EXERCISE DIRECTIONS: Please copy the entries below word for word, from the line containing "This screenshot has height=1191, width=552." through the line containing "Show details icon", both ends included.

--- Start of PROVIDED ENTRIES ---

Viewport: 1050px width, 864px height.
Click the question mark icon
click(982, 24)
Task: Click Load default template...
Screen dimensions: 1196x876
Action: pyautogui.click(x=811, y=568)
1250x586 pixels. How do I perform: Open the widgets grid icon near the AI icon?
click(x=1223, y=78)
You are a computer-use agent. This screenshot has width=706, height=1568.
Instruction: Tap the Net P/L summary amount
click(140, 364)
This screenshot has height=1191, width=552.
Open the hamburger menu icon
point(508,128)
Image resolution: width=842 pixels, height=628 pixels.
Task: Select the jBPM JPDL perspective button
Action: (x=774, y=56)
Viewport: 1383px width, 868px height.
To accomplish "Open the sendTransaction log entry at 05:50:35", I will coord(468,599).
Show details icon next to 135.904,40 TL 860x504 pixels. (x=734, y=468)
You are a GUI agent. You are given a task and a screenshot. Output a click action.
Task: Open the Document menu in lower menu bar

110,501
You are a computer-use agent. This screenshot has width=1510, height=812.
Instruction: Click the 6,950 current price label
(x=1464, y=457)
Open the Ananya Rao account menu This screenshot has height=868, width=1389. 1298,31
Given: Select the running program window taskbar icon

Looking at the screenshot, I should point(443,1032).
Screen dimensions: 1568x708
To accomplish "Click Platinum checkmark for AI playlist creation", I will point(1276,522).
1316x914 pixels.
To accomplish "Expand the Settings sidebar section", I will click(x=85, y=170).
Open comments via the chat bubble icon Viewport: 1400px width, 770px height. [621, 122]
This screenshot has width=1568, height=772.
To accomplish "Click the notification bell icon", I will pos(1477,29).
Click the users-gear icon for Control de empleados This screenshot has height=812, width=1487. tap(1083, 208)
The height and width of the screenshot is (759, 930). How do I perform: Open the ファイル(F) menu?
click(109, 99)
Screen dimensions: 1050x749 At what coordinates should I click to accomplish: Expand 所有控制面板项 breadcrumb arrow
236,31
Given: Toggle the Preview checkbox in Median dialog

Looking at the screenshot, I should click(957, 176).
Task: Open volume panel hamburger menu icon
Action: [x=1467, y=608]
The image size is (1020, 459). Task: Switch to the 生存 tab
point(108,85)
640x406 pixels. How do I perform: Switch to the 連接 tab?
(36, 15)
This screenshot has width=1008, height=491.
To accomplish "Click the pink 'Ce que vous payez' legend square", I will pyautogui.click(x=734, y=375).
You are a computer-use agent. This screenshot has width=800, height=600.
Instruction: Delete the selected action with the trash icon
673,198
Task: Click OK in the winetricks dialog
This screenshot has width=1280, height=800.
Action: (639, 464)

--- End of PROVIDED ENTRIES ---

RESULT FOR THIS TASK:
This screenshot has height=1191, width=552.
Open the hamburger menu icon
point(508,128)
Image resolution: width=842 pixels, height=628 pixels.
Task: Select the jBPM JPDL perspective button
Action: (x=774, y=56)
Viewport: 1383px width, 868px height.
To accomplish "Open the sendTransaction log entry at 05:50:35", I will coord(468,599).
Show details icon next to 135.904,40 TL 860x504 pixels. (x=734, y=468)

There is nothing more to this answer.